Fußwege sind natürlich mit dem entsprechenden Verkehrszeichen (Gebotszeichen) versehen. Wenn der Fußweg aber durch eine einmündende Nebenstraße auf freiem Feld für 4 m unterbrochen wird, muss an diese Stelle ein Verkehrszeichen, welches uns erklärt, dass jetzt an dieser Stelle der Fußweg endet, und vier Meter weiter steht dann erneut ein Verkehrszeichen, dass der Fußweg wieder beginnt.
An jedem dritten Haus befinden sich Tafeln von Heizungsfirmen, Elektrikern, Dachdeckern usw. Zunächst dachte ich: Respekt! Beeindruckende Handwerkerdichte! Bis ich kapierte, dass diese Schilder offenbar noch Jahrzehnte die Zäune zieren, wenn Huber Seppel da mal einen Wasserhahn gewechselt hat.
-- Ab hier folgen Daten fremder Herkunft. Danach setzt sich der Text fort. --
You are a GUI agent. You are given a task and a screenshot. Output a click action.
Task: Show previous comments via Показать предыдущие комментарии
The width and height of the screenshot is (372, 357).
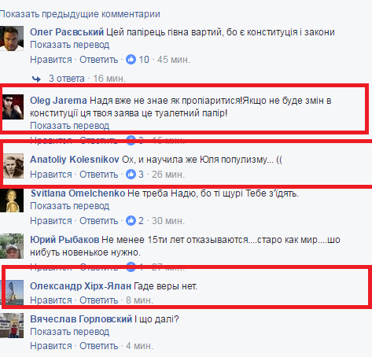click(80, 14)
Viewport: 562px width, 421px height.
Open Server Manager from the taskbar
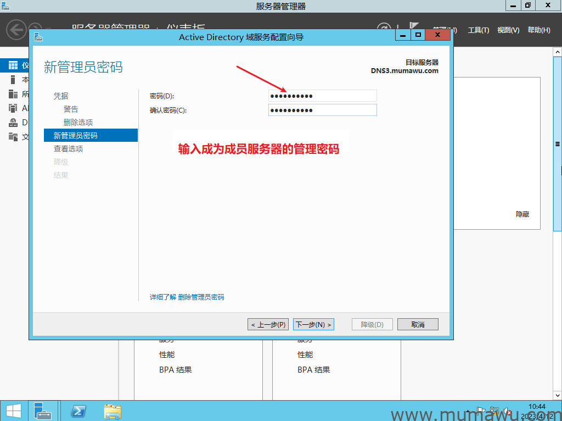click(x=43, y=411)
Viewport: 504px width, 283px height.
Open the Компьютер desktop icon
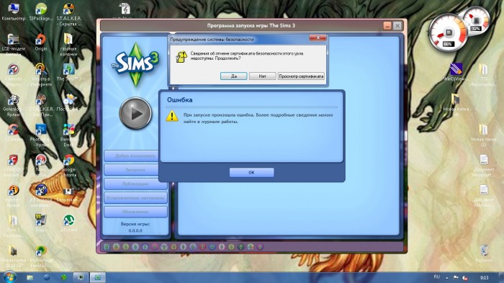[13, 12]

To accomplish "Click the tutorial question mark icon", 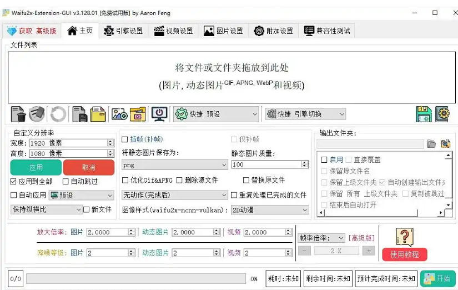I will pyautogui.click(x=404, y=237).
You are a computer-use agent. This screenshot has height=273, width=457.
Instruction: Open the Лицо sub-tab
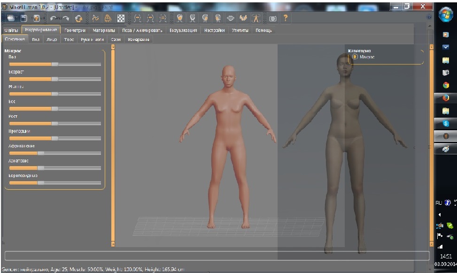(x=52, y=40)
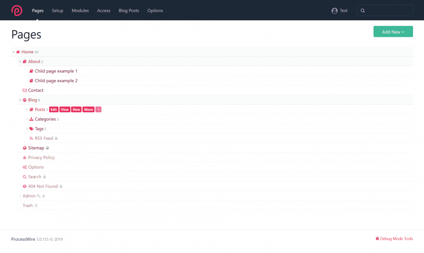The image size is (424, 253).
Task: Open the Add New dropdown
Action: [x=393, y=32]
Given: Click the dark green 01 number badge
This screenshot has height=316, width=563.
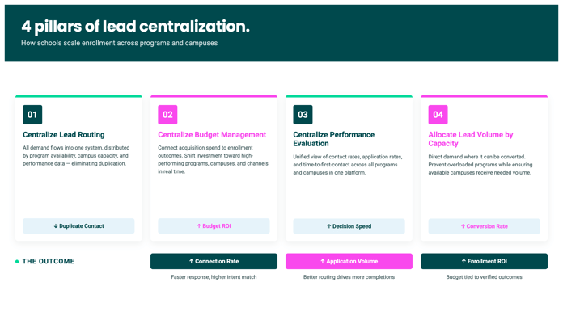Looking at the screenshot, I should 32,115.
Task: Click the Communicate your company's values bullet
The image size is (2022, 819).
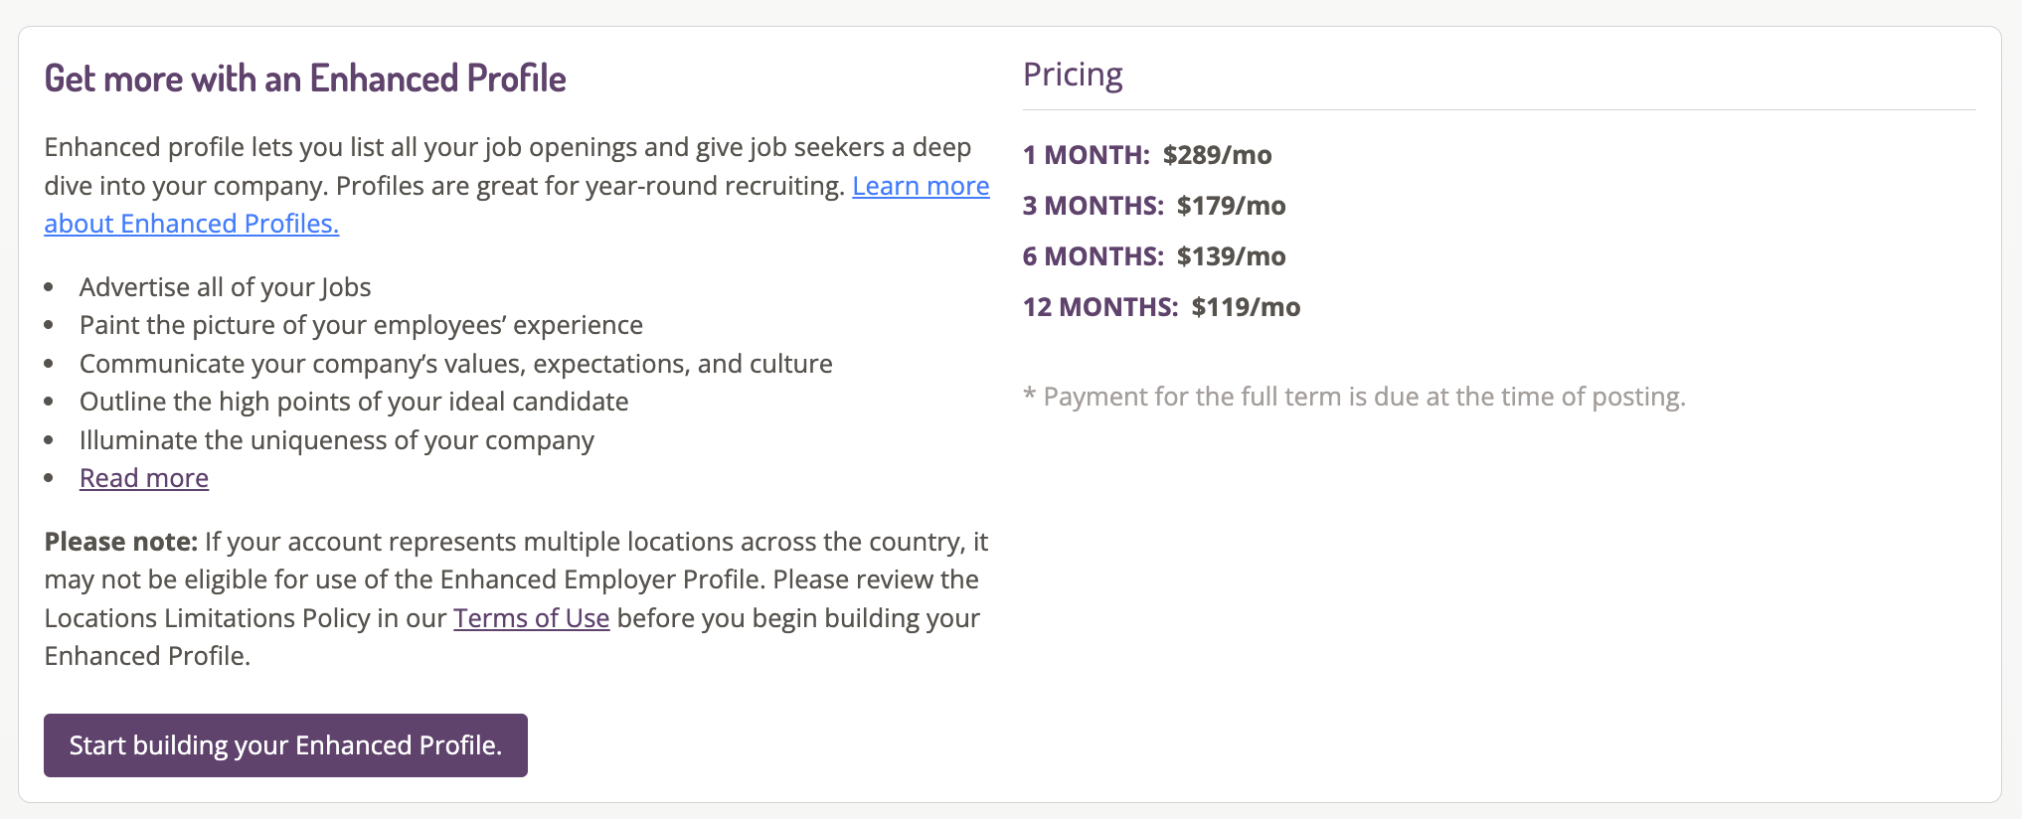Action: point(455,364)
An jeder zweiten Grundstückseinfahrt wird darauf hingewiesen, dass dort „Privatgrund“ ist, und was dort alles verboten ist: Betreten, Halten, Parken, und wenn man dennoch parkt, wird man abgeschleppt, und natürlich angezeigt… An der etwa zwölf Meter langen Fassade eines Mehrfamilienhauses drei (!) metergroße (d.h. etwas doppelt so groß wie das Verkehrszeichen) Parkverbotsschilder, dazu natürlich noch weitere Schilder mit Erläuterungstexten.
Aber auch in der Gemeinschaftsküche der Pension von Hildegard Cresnik mahnt keineswegs nur EIN Schild, dass diese sauber zu halten ist. Ich glaube, wenn man noch 10 weiter Schilder hinklebt, putzt sich die Küche von selbst.
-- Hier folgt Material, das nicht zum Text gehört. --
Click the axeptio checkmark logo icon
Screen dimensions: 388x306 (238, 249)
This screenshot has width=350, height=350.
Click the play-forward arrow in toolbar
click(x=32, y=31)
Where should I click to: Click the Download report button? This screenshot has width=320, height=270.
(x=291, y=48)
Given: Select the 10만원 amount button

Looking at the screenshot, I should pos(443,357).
Aber nichts gegen die Cresniks, beide über 70, und offenbar mit einem großen Herzen für Kletterer und Wanderer, denn die Zimmer gibt es für 28 € inkl. Führstück. Zimmer, in denen es wie in der guten alten Zeit noch ein Waschbecken gibt, für alles andere muss man über den Flur. Die beiden wollten mir am liebsten noch alles einpacken, was vom Frühstück übrig war.
Ich konnte endlich heiß duschen, denn der „Turmwirt“ hatte das Thema Warmwasser auch am Morgen noch nicht auf die Reihe bekommen, aber in der Nacht dann doch noch Schweißausbrüche.